They say it may be based on good intentions of reconciliation and offering Indigenous students a chance at an abundance of educational opportunities, but it has the potential to reinforce existing inequity and ultimately do more harm than good.
“As with many things that start with positive intentions, if it’s not backed up with a willingness to listen and learn, and a willingness to really engage with the realities of young people’s lives, and a willingness to look at your own school culture and say, ‘Well, gosh these schools are just the bastions of colonial privilege’ … (then) assimilatory norms are still happening,” says Marnie O’Bryan, a research fellow at Melbourne University and the National Centre for Indigenous Studies.
Scholarships for Indigenous students to attend independent schools across Australia have been on the rise for more than a decade, says O’Bryan, whose PhD thesis focused on the experience of Indigenous Australian students at boarding schools.
For some schools, the intention was always to offer kids a high-quality education, but for others, the reality was it allowed them to recruit Indigenous students with athletic talent and bulk up their Australian football teams.
It also gave them a great deal of “PR mileage,” she says, referring to the positive stories media churn out on the schools.
She worries even if private school administrators’ hearts are in the right place, they are setting kids up to fail. Many students struggle academically and culturally at school, she notes, and eventually drop out completely.
A better scholarship system, if the child’s well-being is the true focus, would be one in which the school displaced itself, rather than displacing students, by setting up satellite campuses in rural communities, she says.
Such a system would allow students to access a “mainstream” education at home, particularly if there is no existing high school in the community, she says.
But what do MITS students have to say about their experiences? Why do they come?
“Here in Melbourne, I can have a better education so I can get a better job and prove that I’m stronger than other Indigenous women, and I can have kids that learn how to stay strong and independent,” says Naomi Gaykamangu,13, who graduated from MITS in 2017.
Sitting on her bed in the MITS boarding house — where she was staying temporarily — Naomi says she wanted to come to MITS because she found the work at her home school in Ramingining, Northern Territory, too easy.
And she wanted to prove herself, prove she can achieve her goal of joining the military, like her grandfather, who is still serving, she says. Her end goal is to become “a role model” in her community. It’s hard living in two places, though, she admits. It’s also hard to be away from her family, the people who taught her about her culture and language and who still have much to teach her, she says.

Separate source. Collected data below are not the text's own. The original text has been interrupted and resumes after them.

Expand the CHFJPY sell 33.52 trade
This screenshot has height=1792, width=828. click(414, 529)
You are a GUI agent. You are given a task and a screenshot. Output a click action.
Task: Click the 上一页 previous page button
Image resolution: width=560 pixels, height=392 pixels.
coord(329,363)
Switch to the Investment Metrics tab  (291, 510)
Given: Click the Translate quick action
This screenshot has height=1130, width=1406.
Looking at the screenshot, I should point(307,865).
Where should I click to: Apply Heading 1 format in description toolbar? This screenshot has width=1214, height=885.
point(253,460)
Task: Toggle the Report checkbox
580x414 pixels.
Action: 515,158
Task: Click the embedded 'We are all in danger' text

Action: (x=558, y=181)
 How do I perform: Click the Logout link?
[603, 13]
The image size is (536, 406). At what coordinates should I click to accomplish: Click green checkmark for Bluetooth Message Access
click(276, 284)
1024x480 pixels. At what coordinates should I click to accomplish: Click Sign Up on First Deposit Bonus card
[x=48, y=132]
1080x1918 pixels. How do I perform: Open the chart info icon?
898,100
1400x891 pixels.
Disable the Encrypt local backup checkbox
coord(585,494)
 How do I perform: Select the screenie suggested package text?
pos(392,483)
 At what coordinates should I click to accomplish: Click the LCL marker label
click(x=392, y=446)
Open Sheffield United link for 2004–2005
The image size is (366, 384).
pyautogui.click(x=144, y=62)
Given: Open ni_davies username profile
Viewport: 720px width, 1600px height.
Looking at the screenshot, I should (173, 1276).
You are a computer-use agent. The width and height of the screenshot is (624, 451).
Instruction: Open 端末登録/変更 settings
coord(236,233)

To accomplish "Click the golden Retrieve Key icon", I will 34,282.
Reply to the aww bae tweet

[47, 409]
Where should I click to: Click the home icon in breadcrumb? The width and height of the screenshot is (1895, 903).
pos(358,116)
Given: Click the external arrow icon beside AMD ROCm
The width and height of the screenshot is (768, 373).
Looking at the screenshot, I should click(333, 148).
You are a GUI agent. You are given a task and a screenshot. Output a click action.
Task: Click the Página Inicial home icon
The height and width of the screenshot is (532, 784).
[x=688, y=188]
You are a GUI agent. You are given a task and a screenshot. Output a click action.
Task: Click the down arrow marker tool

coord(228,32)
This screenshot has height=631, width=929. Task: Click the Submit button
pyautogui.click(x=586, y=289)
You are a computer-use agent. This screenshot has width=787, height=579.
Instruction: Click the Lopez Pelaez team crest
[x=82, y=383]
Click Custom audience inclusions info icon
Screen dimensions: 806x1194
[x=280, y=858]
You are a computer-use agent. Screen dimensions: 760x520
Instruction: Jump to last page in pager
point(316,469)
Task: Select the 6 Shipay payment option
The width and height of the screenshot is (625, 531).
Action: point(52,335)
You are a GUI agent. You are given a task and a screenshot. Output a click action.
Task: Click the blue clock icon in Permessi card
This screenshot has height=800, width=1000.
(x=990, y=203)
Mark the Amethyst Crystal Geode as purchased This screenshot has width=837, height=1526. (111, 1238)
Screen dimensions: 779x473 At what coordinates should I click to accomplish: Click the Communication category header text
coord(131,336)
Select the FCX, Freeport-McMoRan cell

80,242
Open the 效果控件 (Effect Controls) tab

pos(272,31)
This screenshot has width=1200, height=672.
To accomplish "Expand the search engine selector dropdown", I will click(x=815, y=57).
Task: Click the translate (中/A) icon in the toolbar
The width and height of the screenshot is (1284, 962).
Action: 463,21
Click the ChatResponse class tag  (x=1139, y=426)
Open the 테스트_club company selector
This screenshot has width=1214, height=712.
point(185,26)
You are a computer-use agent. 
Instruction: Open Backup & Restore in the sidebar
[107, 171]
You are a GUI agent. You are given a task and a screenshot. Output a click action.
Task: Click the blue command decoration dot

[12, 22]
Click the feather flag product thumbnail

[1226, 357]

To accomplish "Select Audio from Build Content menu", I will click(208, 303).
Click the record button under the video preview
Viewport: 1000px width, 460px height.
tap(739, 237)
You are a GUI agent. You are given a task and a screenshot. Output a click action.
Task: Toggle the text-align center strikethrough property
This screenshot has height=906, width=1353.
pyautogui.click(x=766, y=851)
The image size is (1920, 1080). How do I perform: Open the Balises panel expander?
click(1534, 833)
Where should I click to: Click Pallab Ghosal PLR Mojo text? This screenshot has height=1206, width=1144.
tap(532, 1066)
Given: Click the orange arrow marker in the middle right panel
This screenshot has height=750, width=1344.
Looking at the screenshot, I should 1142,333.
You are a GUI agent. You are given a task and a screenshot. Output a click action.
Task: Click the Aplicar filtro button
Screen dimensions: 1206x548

When she’s home, they work hard to catch her up on skills she’s missing, like weaving a basket out of a pandanus leaf — “which is getting easier.”
Student Timikar Johnson,13, says she misses hunting turtles and fishing for catfish, which she would do in Gunbalanya, also known as Oenpelli, a remote community of around 1,000 people in the Northern Territory.
But she likes that at MITS, she’s learning about other students’ languages and cultures.
“At MITS, kids (are) from different communities, (speak) different languages, (have) different skin colour,” she says.
Lorraine White, MITS boarding house supervisor, understands feeling torn between two places. And she understands what it is to question where you belong.
“I struggled with being the only Indigenous person there among a lot of white girls, and just trying to find my own identity and my own purpose of why I’m down here,” says White, a Kunmok woman who grew up in Gunbalanya and moved to the Melbourne area as a teen a decade ago to attend an all-girls school.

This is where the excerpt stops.